Records provided –
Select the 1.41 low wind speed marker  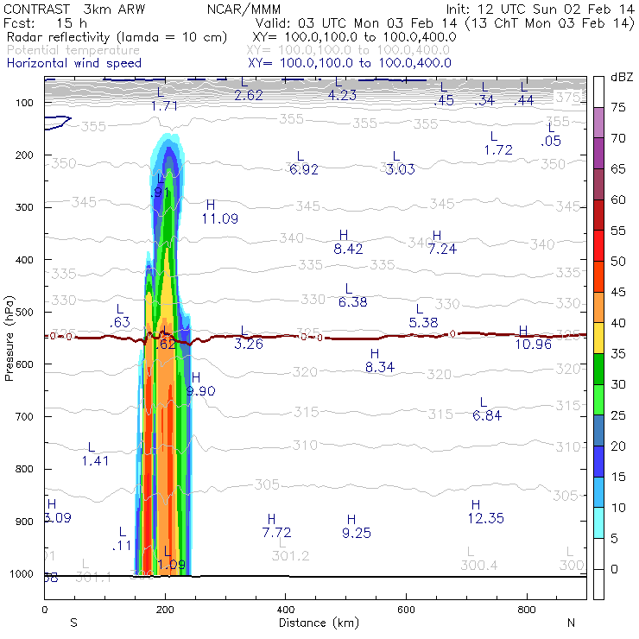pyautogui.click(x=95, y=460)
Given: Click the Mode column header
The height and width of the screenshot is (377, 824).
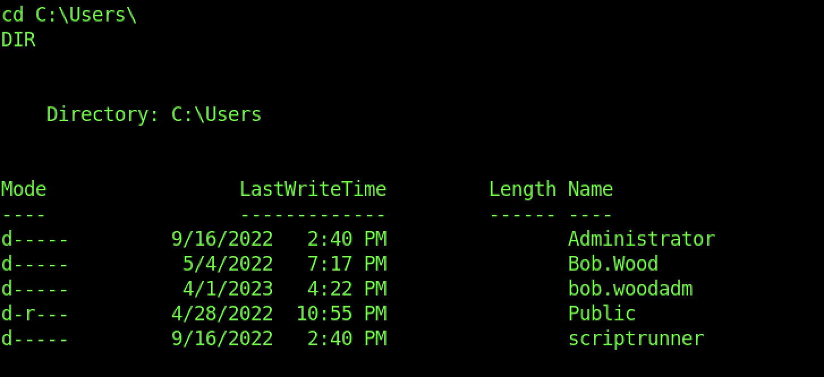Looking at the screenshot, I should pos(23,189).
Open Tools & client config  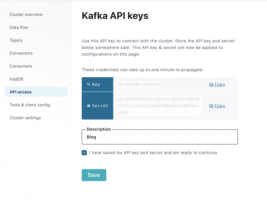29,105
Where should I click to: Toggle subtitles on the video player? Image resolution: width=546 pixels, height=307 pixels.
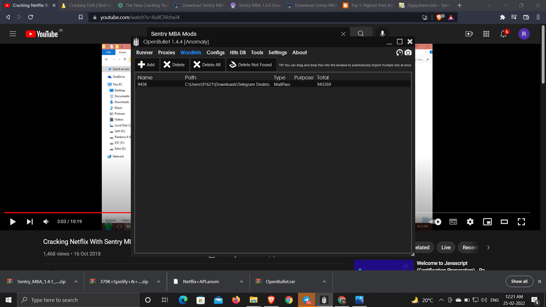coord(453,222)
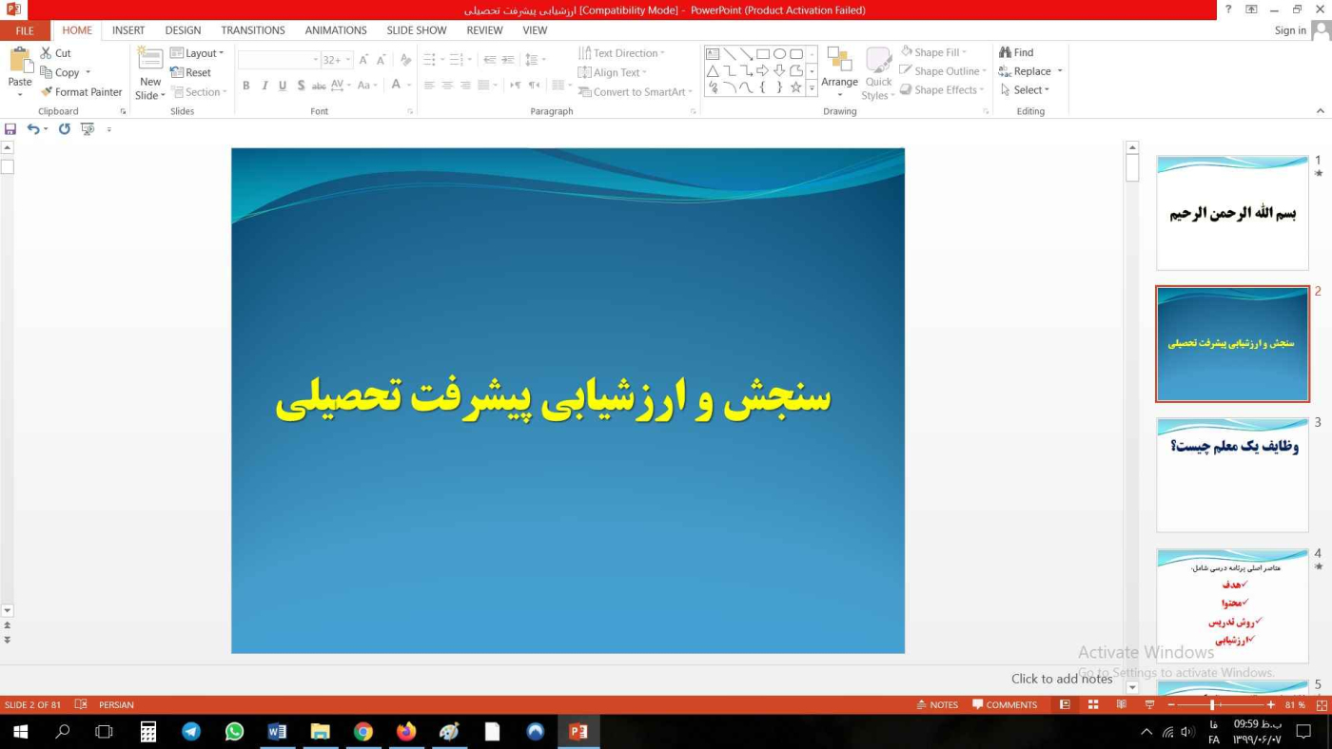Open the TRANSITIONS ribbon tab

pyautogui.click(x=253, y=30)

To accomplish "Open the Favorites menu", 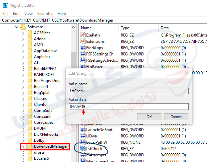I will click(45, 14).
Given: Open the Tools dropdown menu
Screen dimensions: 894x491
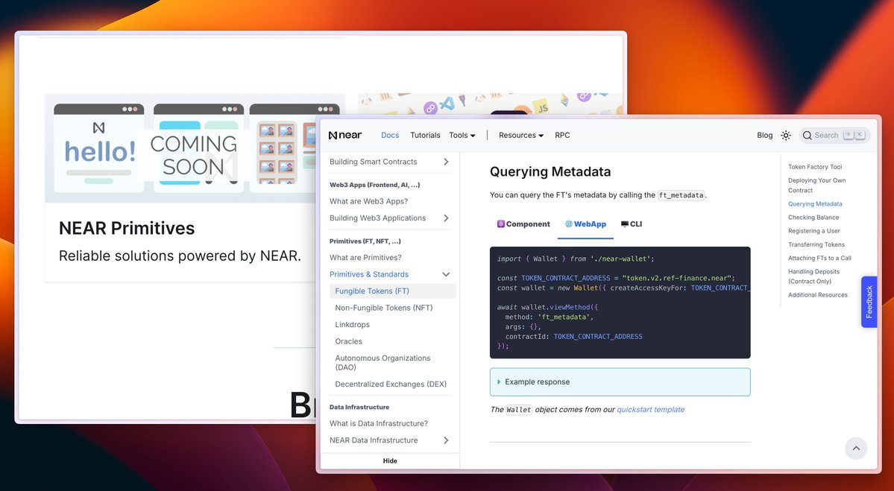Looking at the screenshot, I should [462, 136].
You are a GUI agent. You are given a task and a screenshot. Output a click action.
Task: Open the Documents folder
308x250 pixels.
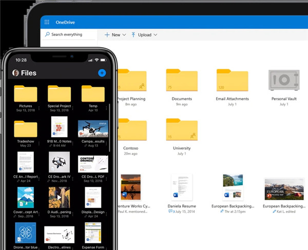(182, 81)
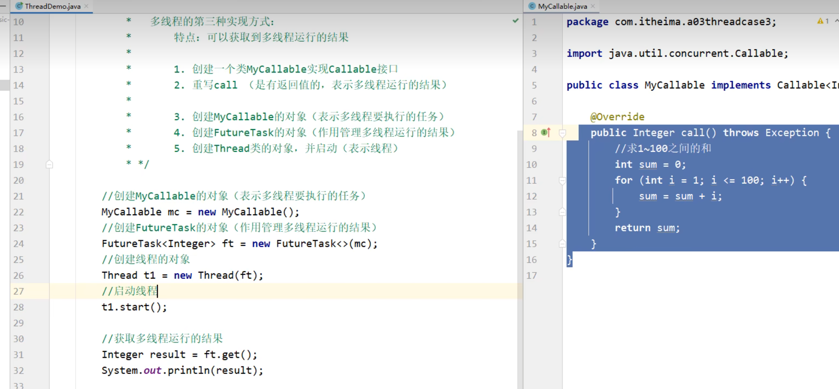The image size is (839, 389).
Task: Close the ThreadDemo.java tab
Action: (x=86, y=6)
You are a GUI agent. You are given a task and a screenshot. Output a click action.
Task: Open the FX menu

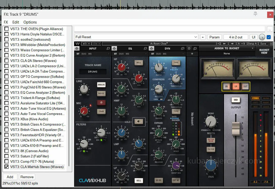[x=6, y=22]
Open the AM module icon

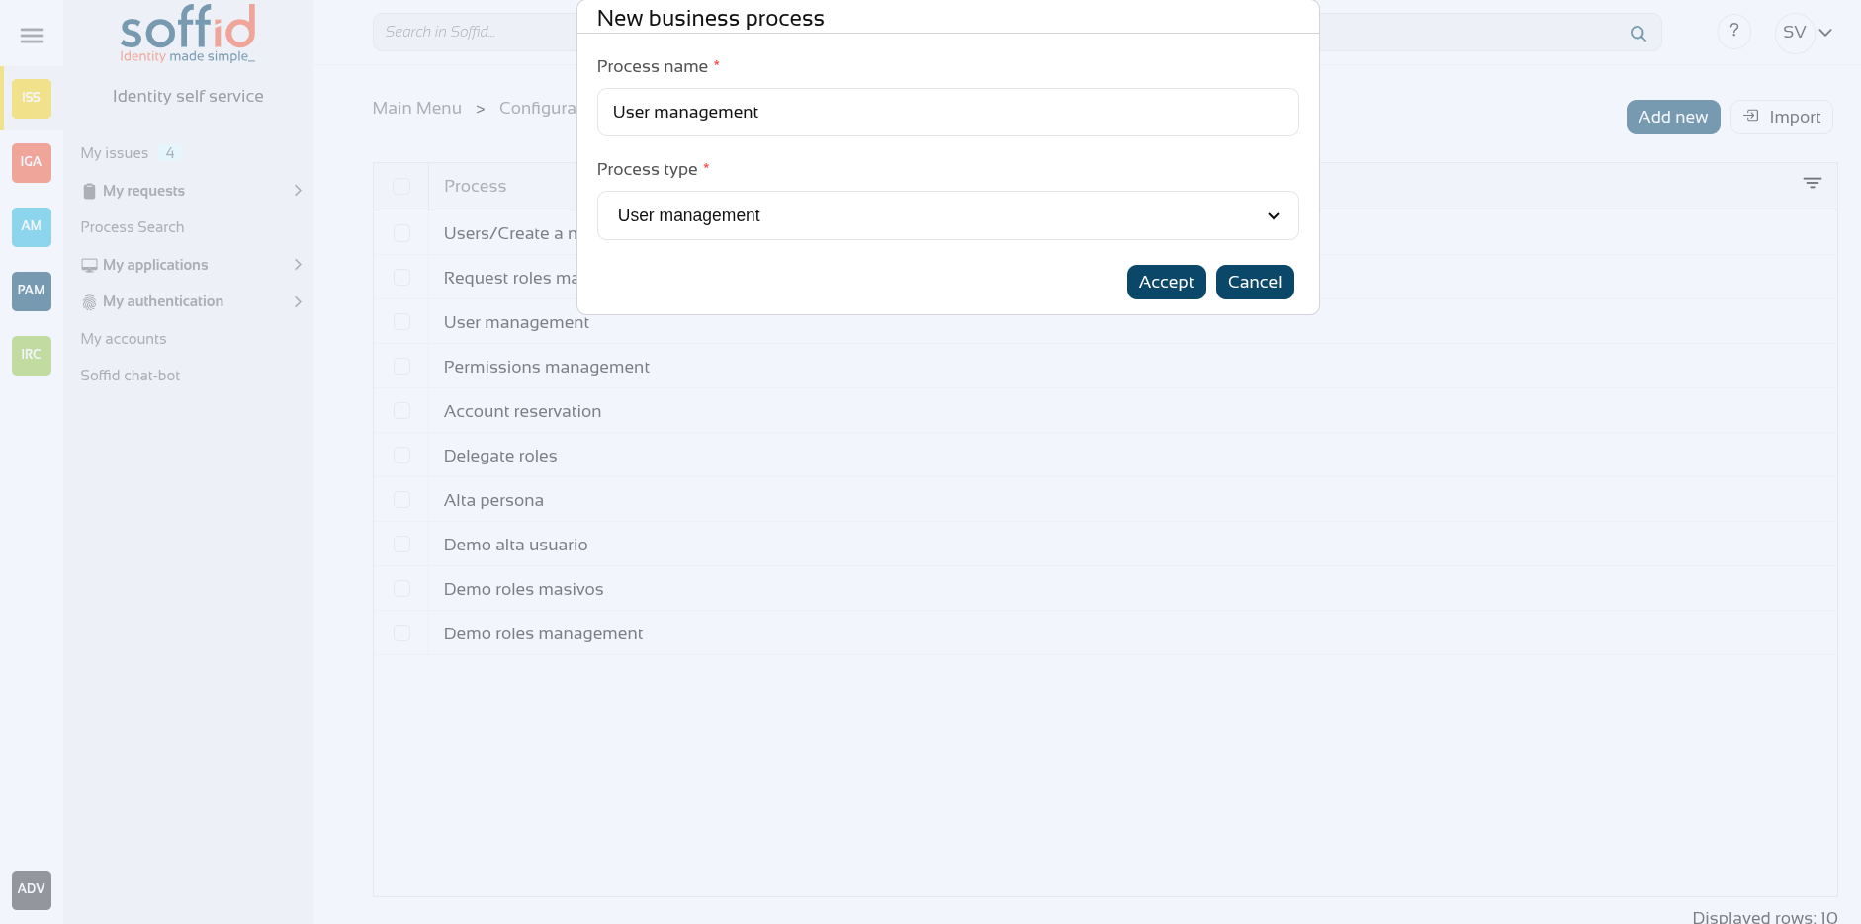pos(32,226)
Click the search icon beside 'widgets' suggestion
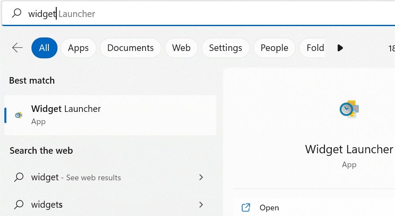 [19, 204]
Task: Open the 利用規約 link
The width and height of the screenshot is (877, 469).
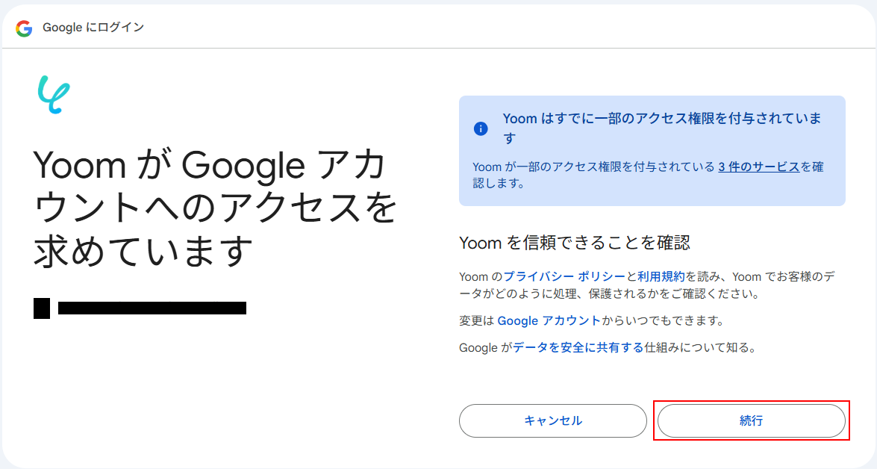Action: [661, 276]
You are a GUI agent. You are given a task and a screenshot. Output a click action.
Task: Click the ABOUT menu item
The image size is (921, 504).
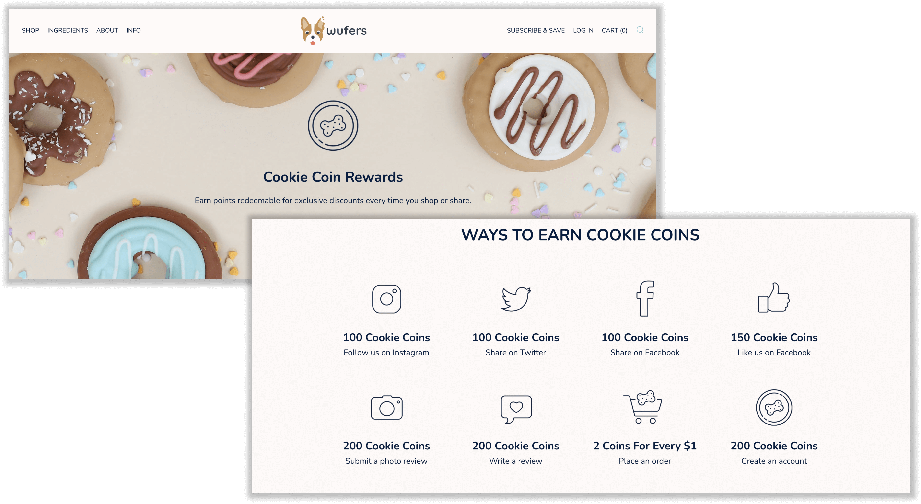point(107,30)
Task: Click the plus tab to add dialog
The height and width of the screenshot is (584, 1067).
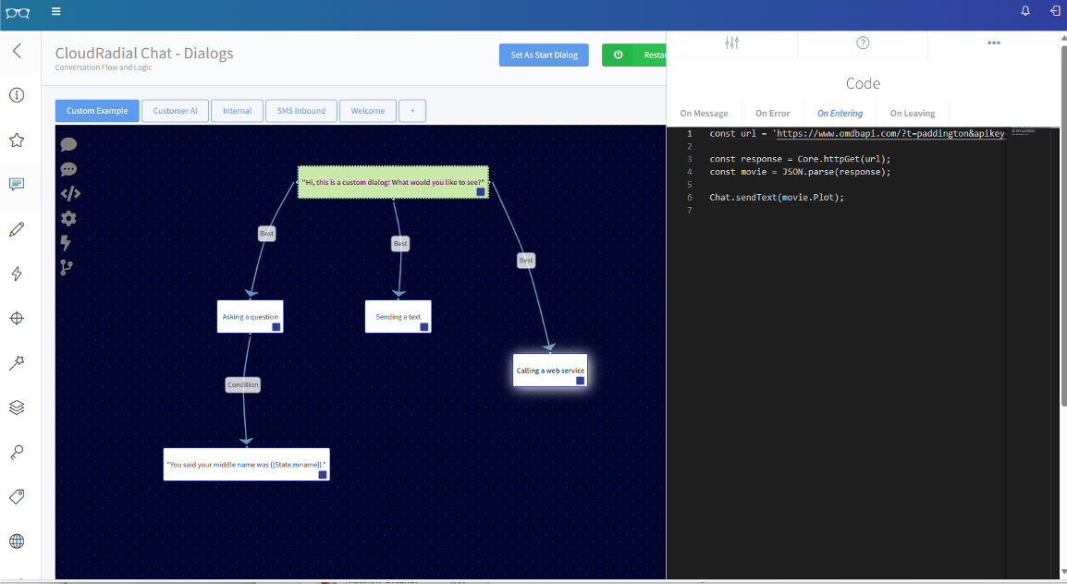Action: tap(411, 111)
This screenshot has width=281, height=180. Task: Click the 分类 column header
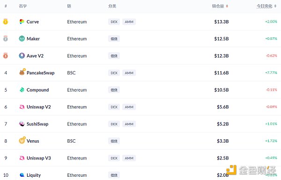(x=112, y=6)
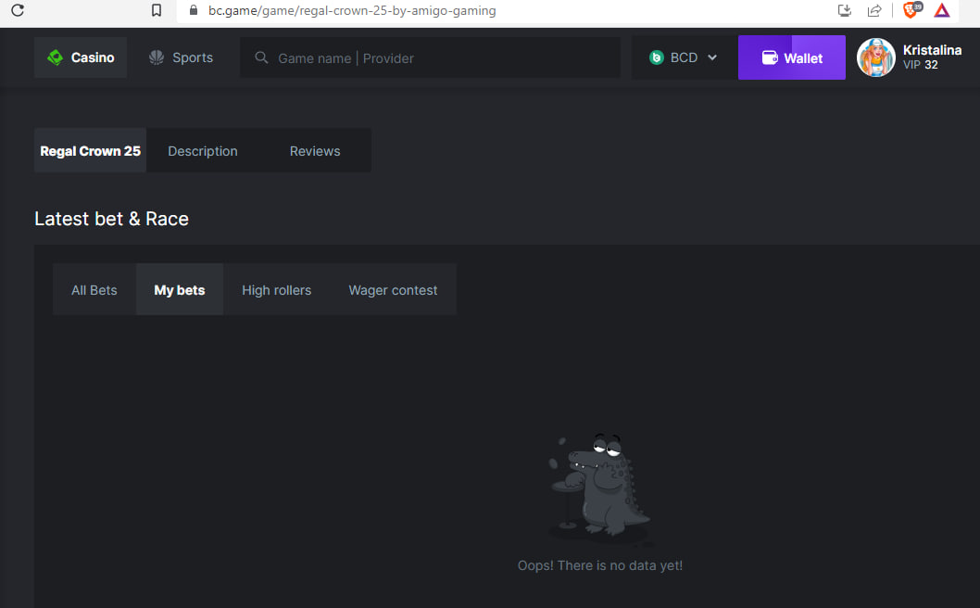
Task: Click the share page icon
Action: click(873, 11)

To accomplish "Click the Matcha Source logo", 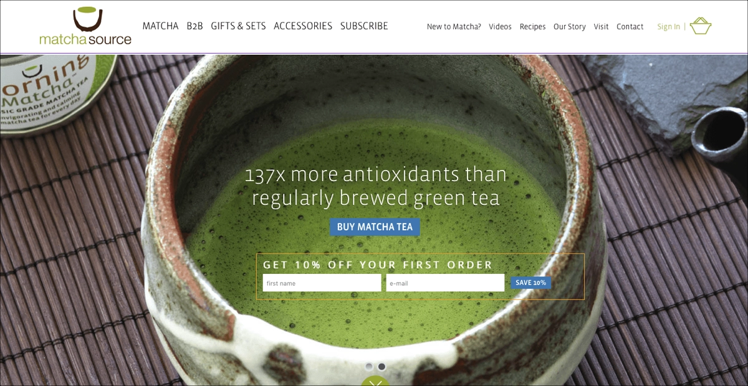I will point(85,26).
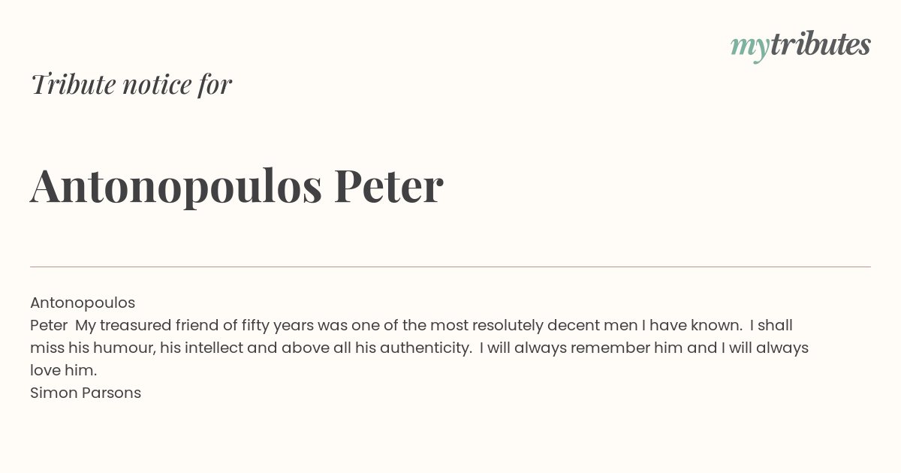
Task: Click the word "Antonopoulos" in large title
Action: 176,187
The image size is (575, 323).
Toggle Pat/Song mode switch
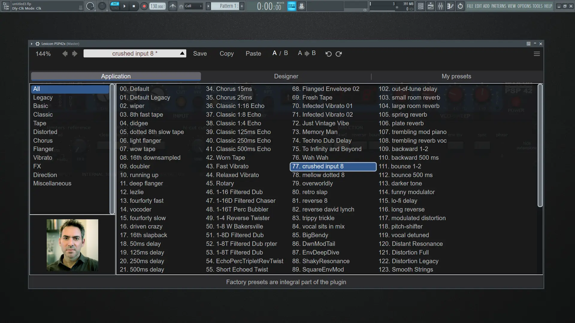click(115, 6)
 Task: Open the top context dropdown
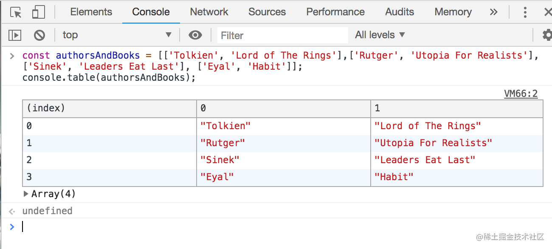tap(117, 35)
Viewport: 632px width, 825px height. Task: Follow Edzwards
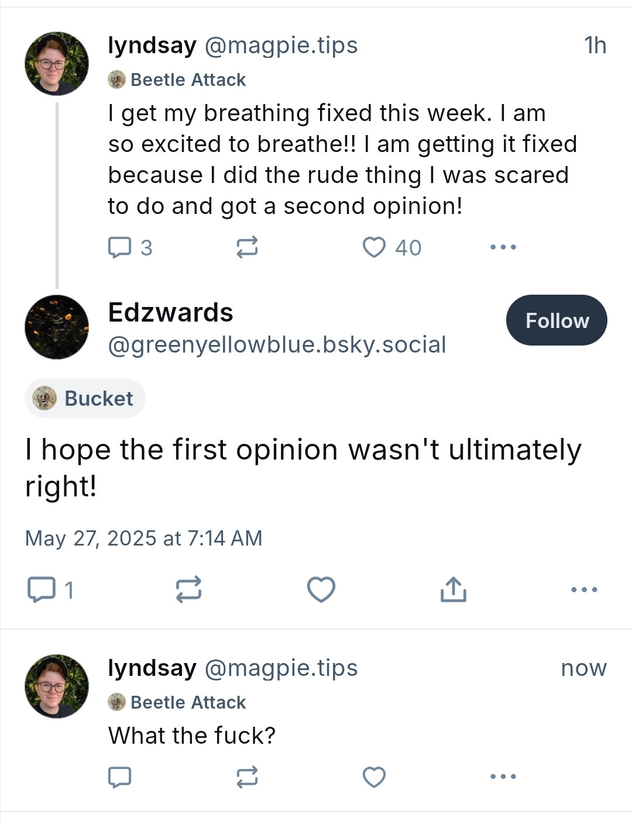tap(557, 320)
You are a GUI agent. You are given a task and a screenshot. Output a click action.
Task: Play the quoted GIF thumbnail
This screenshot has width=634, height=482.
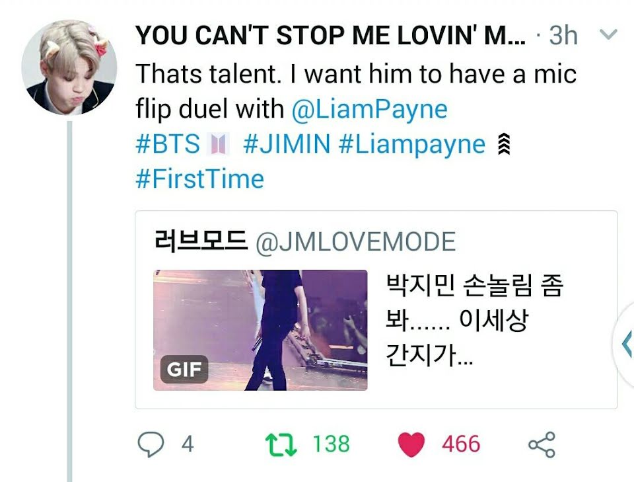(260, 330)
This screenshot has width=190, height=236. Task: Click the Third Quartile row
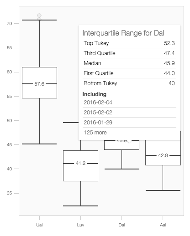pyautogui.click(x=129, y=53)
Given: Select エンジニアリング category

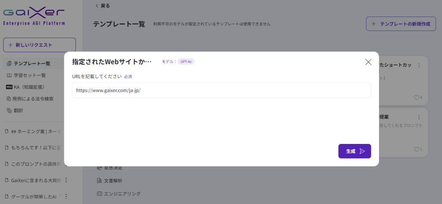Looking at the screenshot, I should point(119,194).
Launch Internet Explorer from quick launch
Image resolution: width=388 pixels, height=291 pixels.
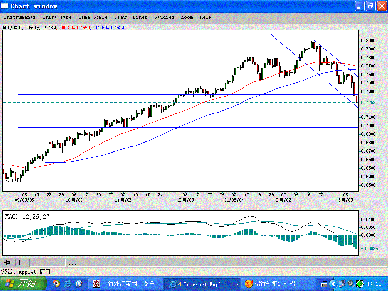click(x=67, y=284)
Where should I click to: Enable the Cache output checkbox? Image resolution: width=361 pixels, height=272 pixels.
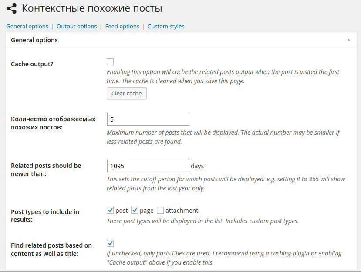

Problem statement –
Rewrite everything from "Given: Open the Tools dropdown menu" down to "Looking at the screenshot, I should [462, 136].", changing "dropdown" to "drop-down" and keeping all else the same. Leave the pictures out of your answer.

The solution –
Given: Open the Tools drop-down menu
Screen dimensions: 894x491
Looking at the screenshot, I should [462, 136].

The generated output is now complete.